▶ TEXT SEGMENT:
The inspiration for this dish began with the idea of wanting to present two different fruit pastes of contrasting color to those who were present at the Curia Regis brunch.  Before we go further, I have to admit that I used the cook's prerogative to make this dish--instead of leaving the fruit whole, I pureed it and created a fruit paste. I wanted to make a bright yellow candy that would be a counterpoint to the red quince paste that I had made.  I also wanted it to be a different shape. I knew I wanted to make use of summer fruit, either peaches or apricots and to create a bright gold candy. Having already interpreted the recipes for the orange marmalade and the rose conserve from "The Queen-Like Closet ", I took inspiration from the following recipes to create the clear peach jelly pictured above.

CCXV. To dry Apricocks. - Take your fairest Apricocks and stone them, then weigh them, and as you pare them, throw them into cold water, have in readiness their weight in fine sugar, wet it with some of the water they lie in, and boil it to a Candy height, then put in your A∣pricocks, and boil them till they are clear, when they have lain three or four days in the Syrup, lay them out upon Glasses to dry in a stove, and turn them twice a day.

CCI. To dry Apricocks or Pippins to look as clear as Amber. - Take Apricocks and take out the stones, and take Pippins and cut them in halves and core them, let your Apricocks be pared also; lay these Fruits in an earthen dish, and strew them over with fine Sugar, set them into a warm Oven, and as the Liquor comes from them put it away, when all the Liquor is come away turn them and strew them thick with Sugar on every side, set them into the Oven again, and when the Sugar is melted lay them on a dry dish, and set them in again, and every day turn them till they be quite dry. Thus you may dry any sort of Plumbs or Pears as well as the other, and they will look very clear.


1 pound fresh peaches (alternatively you could use 18 ounces dried apricots that you have reconstituted in apple juice or you can use 1 bag of frozen peach slices (this is what I used)) - peeled and sliced 
2 apples peeled, cored and sliced 
1/4 cup sugar

Place your fruit in a pan and add just enough water to cover it and boil it until it is very soft.  Drain the fruit and place it in a blender--give thanks to the Kitchen God's for modern technology and puree.  At this point your fruit should look like baby food.  If you have doubts about how well pureed your fruit is, strain it into a sieve into a pot and then return it to your stove.  Add your sugar, bring to a boil and cook until the puree starts to "stick" to the pan leaving a furrow behind it as you scrape your spoon through it.  

I put a spoonful of the mixture into well-oiled mini muffin tins, but you could just as easily pour the mixture onto a baking sheet and smooth it out.  Place your puree into an oven that has been heated to its lowest setting (mine is 175 degree's) for five or six hours (or more depending on humidity and the amount of moisture left in the fruit) and let it dry.  It should feel dry and slightly sticky to your touch. As an alternative, you could use a food dehydrator but be sure to keep an eye on the paste as it dries.

I plan on bringing fruit pastes and dry "jelly's" with me to camping events.  I am looking forward to creating something similar with plums and pears as well as with apples.  They are a sweet treat, easy to make and store well when made correctly. They are also fabulous edible decorations (I made a dragon out of the red quince paste and gilded it) and the extra "something" that will take your feasts over the top.  They are very inexpensive to make and store extremely well.

▶ LISTING:
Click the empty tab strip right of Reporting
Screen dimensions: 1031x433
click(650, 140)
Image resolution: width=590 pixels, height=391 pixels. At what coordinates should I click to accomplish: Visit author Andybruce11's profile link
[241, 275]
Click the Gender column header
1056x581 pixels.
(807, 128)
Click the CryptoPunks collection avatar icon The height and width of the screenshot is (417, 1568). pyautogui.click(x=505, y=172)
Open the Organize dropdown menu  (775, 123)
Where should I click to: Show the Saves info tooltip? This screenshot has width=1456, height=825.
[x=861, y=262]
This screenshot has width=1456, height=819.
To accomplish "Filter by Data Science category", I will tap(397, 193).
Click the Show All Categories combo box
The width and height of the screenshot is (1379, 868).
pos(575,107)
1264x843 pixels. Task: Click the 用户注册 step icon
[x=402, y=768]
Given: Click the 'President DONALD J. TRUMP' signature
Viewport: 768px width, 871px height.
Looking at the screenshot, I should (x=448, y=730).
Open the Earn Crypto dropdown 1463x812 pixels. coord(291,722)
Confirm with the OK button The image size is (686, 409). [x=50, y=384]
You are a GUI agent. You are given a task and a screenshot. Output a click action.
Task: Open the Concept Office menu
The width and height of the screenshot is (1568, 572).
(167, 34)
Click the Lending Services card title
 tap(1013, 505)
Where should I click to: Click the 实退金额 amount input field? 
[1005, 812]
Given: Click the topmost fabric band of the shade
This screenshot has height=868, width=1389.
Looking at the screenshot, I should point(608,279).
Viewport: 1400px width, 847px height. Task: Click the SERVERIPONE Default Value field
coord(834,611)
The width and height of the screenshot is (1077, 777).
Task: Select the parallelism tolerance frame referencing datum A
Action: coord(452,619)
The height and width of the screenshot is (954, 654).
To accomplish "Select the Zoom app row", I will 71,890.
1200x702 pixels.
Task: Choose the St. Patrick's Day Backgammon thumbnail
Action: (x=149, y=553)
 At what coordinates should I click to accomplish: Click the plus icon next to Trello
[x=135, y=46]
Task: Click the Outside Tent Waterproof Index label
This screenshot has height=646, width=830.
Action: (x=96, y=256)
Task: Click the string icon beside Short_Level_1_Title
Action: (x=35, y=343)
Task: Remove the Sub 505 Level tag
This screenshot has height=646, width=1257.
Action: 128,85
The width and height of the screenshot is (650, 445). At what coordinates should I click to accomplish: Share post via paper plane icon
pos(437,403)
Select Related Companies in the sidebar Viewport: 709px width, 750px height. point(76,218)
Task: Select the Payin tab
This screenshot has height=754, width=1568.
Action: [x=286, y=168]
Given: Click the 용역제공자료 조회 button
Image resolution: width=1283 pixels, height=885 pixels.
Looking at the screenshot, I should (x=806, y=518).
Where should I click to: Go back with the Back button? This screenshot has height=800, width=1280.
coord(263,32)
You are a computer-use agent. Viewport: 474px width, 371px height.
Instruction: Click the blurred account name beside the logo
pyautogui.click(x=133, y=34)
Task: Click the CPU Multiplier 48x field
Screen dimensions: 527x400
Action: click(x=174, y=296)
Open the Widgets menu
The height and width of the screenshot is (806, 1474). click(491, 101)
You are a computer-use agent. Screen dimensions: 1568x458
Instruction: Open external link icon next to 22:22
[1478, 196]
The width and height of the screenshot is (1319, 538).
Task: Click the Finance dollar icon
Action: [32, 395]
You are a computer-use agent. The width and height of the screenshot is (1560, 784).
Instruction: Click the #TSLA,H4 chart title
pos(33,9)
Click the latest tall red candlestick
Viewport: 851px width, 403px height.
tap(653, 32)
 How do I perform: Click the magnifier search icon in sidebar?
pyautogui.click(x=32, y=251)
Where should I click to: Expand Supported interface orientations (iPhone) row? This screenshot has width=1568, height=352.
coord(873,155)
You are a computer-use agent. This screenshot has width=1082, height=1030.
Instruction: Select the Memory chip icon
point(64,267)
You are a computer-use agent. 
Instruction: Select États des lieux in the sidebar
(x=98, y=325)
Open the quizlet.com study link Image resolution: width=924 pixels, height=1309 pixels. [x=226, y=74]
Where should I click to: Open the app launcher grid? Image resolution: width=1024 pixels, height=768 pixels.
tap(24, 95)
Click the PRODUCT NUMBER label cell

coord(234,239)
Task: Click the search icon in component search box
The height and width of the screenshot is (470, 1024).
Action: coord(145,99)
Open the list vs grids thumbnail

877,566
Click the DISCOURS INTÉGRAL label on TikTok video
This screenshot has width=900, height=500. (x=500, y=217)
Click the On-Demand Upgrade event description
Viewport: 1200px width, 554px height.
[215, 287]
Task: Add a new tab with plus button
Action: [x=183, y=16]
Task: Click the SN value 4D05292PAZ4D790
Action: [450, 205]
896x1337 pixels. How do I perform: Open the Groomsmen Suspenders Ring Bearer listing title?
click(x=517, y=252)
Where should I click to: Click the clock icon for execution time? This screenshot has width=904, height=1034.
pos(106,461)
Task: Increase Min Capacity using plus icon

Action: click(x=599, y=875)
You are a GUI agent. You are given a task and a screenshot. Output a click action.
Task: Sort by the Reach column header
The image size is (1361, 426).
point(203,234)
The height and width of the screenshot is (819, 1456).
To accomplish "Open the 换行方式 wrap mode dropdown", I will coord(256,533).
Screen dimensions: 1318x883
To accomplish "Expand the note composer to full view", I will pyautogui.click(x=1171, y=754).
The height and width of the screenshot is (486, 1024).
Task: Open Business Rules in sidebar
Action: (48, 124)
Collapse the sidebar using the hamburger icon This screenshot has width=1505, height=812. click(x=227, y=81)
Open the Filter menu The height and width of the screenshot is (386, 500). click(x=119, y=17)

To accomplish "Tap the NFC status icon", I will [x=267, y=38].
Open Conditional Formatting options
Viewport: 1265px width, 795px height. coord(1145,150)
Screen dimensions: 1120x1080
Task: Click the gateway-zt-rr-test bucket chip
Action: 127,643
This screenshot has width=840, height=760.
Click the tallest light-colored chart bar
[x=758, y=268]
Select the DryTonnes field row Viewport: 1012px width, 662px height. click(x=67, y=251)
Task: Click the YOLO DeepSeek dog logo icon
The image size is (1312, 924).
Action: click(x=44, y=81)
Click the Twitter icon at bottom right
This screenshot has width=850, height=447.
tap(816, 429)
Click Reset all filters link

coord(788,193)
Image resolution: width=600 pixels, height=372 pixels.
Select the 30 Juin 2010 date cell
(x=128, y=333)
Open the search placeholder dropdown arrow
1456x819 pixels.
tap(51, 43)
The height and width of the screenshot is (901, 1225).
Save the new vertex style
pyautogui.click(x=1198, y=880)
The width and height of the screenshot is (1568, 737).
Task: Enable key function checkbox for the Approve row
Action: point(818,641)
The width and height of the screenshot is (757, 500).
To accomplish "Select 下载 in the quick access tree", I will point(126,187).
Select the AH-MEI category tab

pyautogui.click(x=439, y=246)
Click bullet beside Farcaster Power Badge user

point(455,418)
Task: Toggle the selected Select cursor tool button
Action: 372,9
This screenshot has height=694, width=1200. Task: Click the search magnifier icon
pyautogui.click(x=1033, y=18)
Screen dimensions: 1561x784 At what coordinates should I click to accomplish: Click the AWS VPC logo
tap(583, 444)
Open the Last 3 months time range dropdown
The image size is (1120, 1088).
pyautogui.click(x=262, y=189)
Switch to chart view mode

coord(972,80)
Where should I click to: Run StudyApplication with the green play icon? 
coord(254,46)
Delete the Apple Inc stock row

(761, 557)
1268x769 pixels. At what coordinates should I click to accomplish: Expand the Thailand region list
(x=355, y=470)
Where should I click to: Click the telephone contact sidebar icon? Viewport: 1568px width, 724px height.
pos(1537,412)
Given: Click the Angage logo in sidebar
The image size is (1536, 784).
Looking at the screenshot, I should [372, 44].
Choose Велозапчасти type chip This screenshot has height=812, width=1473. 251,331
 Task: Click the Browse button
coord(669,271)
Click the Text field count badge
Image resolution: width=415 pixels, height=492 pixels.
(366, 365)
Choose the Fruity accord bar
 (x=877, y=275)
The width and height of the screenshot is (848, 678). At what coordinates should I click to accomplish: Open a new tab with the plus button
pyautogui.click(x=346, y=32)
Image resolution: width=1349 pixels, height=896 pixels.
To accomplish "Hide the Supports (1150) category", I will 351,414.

▶ REQUIRED ACTIONS:
1. Summarize the peach jelly text in two sentences.
2. In the peach jelly text, how long does the puree stay in the oven to dry?
The data is separate from the peach jelly text.

▶ SOLUTIONS TO EACH TASK:
1. To contrast with a red quince paste at the Curia Regis brunch, the author made a bright gold peach paste, taking inspiration from two period recipes for drying apricots but pureeing the fruit instead of leaving it whole. The fruit is boiled until soft, pureed, cooked with sugar until it sticks to the pan, and then dried in an oven at its lowest setting for five or six hours.

2. Five or six hours, or longer depending on the humidity and the moisture left in the fruit.